# [EXERCISE]
Please copy out all the entries below, replacing every "Given:" with "Goal:" and changing nothing else.

# [INPUT FOR THIS TASK]
-- START --
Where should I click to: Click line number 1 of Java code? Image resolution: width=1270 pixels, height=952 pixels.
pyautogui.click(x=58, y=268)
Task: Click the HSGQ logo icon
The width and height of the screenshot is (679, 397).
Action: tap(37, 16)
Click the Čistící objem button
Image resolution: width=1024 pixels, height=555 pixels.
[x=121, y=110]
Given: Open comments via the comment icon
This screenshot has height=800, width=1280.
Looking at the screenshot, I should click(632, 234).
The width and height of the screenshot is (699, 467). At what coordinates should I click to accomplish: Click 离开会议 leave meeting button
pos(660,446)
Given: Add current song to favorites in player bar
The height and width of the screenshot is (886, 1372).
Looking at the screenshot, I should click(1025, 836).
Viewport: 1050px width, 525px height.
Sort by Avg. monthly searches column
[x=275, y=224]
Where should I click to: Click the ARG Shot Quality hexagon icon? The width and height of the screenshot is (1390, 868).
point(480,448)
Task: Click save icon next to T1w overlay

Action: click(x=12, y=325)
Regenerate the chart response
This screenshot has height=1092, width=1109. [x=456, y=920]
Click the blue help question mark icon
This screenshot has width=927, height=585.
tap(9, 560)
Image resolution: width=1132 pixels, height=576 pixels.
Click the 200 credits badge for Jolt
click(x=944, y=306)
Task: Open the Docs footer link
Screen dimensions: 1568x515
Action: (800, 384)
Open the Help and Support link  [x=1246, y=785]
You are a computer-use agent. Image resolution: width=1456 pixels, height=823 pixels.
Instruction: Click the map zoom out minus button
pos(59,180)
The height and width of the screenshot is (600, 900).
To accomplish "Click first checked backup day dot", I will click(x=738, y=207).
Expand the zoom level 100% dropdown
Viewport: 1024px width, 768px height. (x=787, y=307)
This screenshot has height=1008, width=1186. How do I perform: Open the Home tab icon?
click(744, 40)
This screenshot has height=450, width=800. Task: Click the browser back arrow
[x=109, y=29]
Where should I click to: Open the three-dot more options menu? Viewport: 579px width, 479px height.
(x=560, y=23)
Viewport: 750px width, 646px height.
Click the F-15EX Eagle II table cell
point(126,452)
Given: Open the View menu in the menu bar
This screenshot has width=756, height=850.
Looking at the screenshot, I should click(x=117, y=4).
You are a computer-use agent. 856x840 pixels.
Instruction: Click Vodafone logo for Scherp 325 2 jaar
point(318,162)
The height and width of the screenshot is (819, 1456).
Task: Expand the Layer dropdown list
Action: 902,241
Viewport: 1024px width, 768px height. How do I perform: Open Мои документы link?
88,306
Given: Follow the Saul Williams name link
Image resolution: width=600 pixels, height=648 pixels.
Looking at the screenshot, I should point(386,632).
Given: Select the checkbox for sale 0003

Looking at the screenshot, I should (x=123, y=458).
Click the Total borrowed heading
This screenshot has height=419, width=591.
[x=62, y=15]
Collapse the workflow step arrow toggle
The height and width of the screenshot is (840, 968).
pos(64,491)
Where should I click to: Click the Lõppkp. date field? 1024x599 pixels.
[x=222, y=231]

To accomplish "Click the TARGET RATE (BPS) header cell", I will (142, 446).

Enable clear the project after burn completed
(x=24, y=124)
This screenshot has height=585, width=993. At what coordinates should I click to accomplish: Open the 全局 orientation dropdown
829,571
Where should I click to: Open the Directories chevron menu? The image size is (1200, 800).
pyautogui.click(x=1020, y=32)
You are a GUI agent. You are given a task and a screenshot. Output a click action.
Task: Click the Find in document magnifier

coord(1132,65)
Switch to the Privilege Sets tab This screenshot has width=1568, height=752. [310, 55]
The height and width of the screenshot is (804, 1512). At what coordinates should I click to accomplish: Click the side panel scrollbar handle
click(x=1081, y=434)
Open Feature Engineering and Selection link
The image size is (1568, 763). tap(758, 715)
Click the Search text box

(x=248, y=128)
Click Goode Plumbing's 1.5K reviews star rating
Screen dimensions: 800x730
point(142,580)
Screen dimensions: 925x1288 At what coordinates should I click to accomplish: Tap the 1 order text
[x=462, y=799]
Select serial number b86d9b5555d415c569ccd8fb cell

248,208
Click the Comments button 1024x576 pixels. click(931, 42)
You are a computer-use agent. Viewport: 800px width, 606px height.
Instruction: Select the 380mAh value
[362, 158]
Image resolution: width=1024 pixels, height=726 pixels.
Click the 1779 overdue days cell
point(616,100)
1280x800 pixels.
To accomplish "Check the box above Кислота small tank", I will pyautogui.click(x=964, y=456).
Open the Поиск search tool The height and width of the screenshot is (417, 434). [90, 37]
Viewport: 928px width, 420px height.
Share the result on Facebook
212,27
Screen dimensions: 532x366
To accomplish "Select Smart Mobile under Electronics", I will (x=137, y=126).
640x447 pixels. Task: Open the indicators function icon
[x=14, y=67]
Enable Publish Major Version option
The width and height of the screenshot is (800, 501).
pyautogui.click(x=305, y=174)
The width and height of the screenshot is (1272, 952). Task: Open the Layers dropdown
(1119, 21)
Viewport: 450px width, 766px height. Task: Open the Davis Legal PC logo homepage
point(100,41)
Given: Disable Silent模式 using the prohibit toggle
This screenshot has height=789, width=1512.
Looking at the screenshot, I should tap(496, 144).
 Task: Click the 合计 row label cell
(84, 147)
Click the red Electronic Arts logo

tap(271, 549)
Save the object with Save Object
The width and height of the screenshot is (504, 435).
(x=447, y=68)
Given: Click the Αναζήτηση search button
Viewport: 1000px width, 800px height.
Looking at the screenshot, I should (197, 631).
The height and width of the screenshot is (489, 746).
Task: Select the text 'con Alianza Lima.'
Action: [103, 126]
-- END --
# [SOLUTION TO THE EXERCISE]
Where should I click to: Click line number 1 of Java code? Image resolution: width=1270 pixels, height=952 pixels.
pyautogui.click(x=58, y=268)
Task: Click the HSGQ logo icon
The width and height of the screenshot is (679, 397).
Action: tap(37, 16)
Click the Čistící objem button
Image resolution: width=1024 pixels, height=555 pixels.
[x=121, y=110]
Goal: Open comments via the comment icon
This screenshot has height=800, width=1280.
Looking at the screenshot, I should click(632, 234).
The width and height of the screenshot is (699, 467). At what coordinates should I click to accomplish: Click 离开会议 leave meeting button
pos(660,446)
Goal: Add current song to favorites in player bar
The height and width of the screenshot is (886, 1372).
Looking at the screenshot, I should click(1025, 836).
Viewport: 1050px width, 525px height.
Sort by Avg. monthly searches column
[x=275, y=224]
Where should I click to: Click the ARG Shot Quality hexagon icon? The width and height of the screenshot is (1390, 868).
point(480,448)
Task: Click save icon next to T1w overlay

Action: click(x=12, y=325)
Regenerate the chart response
This screenshot has height=1092, width=1109. [x=456, y=920]
Click the blue help question mark icon
This screenshot has width=927, height=585.
tap(9, 560)
Image resolution: width=1132 pixels, height=576 pixels.
Click the 200 credits badge for Jolt
click(x=944, y=306)
Task: Open the Docs footer link
Screen dimensions: 1568x515
Action: (800, 384)
Open the Help and Support link  [x=1246, y=785]
You are a computer-use agent. Image resolution: width=1456 pixels, height=823 pixels.
Instruction: Click the map zoom out minus button
pos(59,180)
The height and width of the screenshot is (600, 900).
To accomplish "Click first checked backup day dot", I will click(x=738, y=207).
Expand the zoom level 100% dropdown
Viewport: 1024px width, 768px height. (x=787, y=307)
This screenshot has height=1008, width=1186. How do I perform: Open the Home tab icon?
click(744, 40)
This screenshot has height=450, width=800. Task: Click the browser back arrow
[x=109, y=29]
Where should I click to: Open the three-dot more options menu? Viewport: 579px width, 479px height.
(x=560, y=23)
Viewport: 750px width, 646px height.
Click the F-15EX Eagle II table cell
point(126,452)
Goal: Open the View menu in the menu bar
This screenshot has width=756, height=850.
Looking at the screenshot, I should click(x=117, y=4).
You are a computer-use agent. 856x840 pixels.
Instruction: Click Vodafone logo for Scherp 325 2 jaar
point(318,162)
The height and width of the screenshot is (819, 1456).
Task: Expand the Layer dropdown list
Action: 902,241
Viewport: 1024px width, 768px height. How do I perform: Open Мои документы link?
88,306
Goal: Follow the Saul Williams name link
Image resolution: width=600 pixels, height=648 pixels.
Looking at the screenshot, I should point(386,632).
Goal: Select the checkbox for sale 0003

Looking at the screenshot, I should (x=123, y=458).
Click the Total borrowed heading
This screenshot has height=419, width=591.
[x=62, y=15]
Collapse the workflow step arrow toggle
The height and width of the screenshot is (840, 968).
pos(64,491)
Where should I click to: Click the Lõppkp. date field? 1024x599 pixels.
[x=222, y=231]

To accomplish "Click the TARGET RATE (BPS) header cell", I will (142, 446).

Enable clear the project after burn completed
(x=24, y=124)
This screenshot has height=585, width=993. At what coordinates should I click to accomplish: Open the 全局 orientation dropdown
829,571
Where should I click to: Open the Directories chevron menu? The image size is (1200, 800).
pyautogui.click(x=1020, y=32)
You are a GUI agent. You are given a task and a screenshot. Output a click action.
Task: Click the Find in document magnifier

coord(1132,65)
Switch to the Privilege Sets tab This screenshot has width=1568, height=752. [310, 55]
The height and width of the screenshot is (804, 1512). At what coordinates should I click to accomplish: Click the side panel scrollbar handle
click(x=1081, y=434)
Open Feature Engineering and Selection link
The image size is (1568, 763). tap(758, 715)
Click the Search text box

(x=248, y=128)
Click Goode Plumbing's 1.5K reviews star rating
Screen dimensions: 800x730
point(142,580)
Screen dimensions: 925x1288 At what coordinates should I click to accomplish: Tap the 1 order text
[x=462, y=799]
Select serial number b86d9b5555d415c569ccd8fb cell

248,208
Click the Comments button 1024x576 pixels. click(931, 42)
You are a computer-use agent. Viewport: 800px width, 606px height.
Instruction: Select the 380mAh value
[362, 158]
Image resolution: width=1024 pixels, height=726 pixels.
Click the 1779 overdue days cell
point(616,100)
1280x800 pixels.
To accomplish "Check the box above Кислота small tank", I will pyautogui.click(x=964, y=456).
Open the Поиск search tool The height and width of the screenshot is (417, 434). [90, 37]
Viewport: 928px width, 420px height.
Share the result on Facebook
212,27
Screen dimensions: 532x366
To accomplish "Select Smart Mobile under Electronics", I will (x=137, y=126).
640x447 pixels. Task: Open the indicators function icon
[x=14, y=67]
Enable Publish Major Version option
The width and height of the screenshot is (800, 501).
pyautogui.click(x=305, y=174)
The width and height of the screenshot is (1272, 952). Task: Open the Layers dropdown
(1119, 21)
Viewport: 450px width, 766px height. Task: Open the Davis Legal PC logo homepage
point(100,41)
Goal: Disable Silent模式 using the prohibit toggle
This screenshot has height=789, width=1512.
Looking at the screenshot, I should tap(496, 144).
 Task: Click the 合计 row label cell
(84, 147)
Click the red Electronic Arts logo

tap(271, 549)
Save the object with Save Object
The width and height of the screenshot is (504, 435).
(x=447, y=68)
Goal: Click the Αναζήτηση search button
Viewport: 1000px width, 800px height.
Looking at the screenshot, I should (197, 631).
The height and width of the screenshot is (489, 746).
Task: Select the text 'con Alianza Lima.'
Action: [103, 126]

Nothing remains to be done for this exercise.